▸ Problem description:
Drop every image and restate the entries below word for word.

▸ Data items:
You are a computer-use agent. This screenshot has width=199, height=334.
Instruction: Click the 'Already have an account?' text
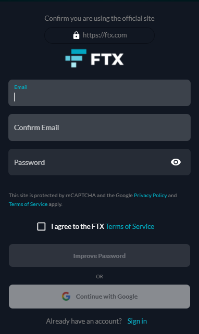[x=84, y=321]
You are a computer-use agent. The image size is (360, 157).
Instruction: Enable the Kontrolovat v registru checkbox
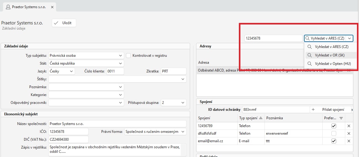click(x=128, y=56)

▸ Response to this task:
You are a computer-use agent. This screenshot has width=199, height=334.
Instruction: Click the 'Already have an account?' text
[x=84, y=321]
You are a computer-use agent. The image size is (360, 157).
Instruction: Enable the Kontrolovat v registru checkbox
click(x=128, y=56)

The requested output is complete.